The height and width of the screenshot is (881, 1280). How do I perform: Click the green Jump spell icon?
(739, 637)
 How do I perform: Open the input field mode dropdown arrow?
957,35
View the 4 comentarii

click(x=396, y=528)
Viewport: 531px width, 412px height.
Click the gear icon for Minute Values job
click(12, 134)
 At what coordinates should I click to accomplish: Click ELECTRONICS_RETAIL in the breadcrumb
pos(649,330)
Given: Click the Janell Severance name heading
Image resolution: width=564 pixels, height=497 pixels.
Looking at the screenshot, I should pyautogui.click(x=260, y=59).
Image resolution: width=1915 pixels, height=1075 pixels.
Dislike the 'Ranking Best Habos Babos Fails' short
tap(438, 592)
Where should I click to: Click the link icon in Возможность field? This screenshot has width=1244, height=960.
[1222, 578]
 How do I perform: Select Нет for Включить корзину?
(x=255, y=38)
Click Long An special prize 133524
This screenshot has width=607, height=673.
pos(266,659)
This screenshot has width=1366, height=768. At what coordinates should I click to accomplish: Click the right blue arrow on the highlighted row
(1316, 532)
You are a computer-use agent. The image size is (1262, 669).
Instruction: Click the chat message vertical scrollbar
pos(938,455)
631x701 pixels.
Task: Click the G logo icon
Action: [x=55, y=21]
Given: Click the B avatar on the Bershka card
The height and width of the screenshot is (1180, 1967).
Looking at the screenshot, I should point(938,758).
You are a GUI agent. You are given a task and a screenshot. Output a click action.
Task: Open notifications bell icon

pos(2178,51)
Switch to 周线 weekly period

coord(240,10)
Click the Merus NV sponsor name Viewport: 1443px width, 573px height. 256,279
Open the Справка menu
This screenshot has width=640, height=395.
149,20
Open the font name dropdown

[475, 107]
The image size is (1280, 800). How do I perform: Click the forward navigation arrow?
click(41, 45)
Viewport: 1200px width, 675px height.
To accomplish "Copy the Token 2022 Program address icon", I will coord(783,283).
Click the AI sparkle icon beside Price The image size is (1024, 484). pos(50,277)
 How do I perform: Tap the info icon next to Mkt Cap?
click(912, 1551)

• [EXERCISE DIRECTIONS] Ascertain the number of lines in the entries that include the word "agent", and report only that number.

• [TASK OUTPUT] 2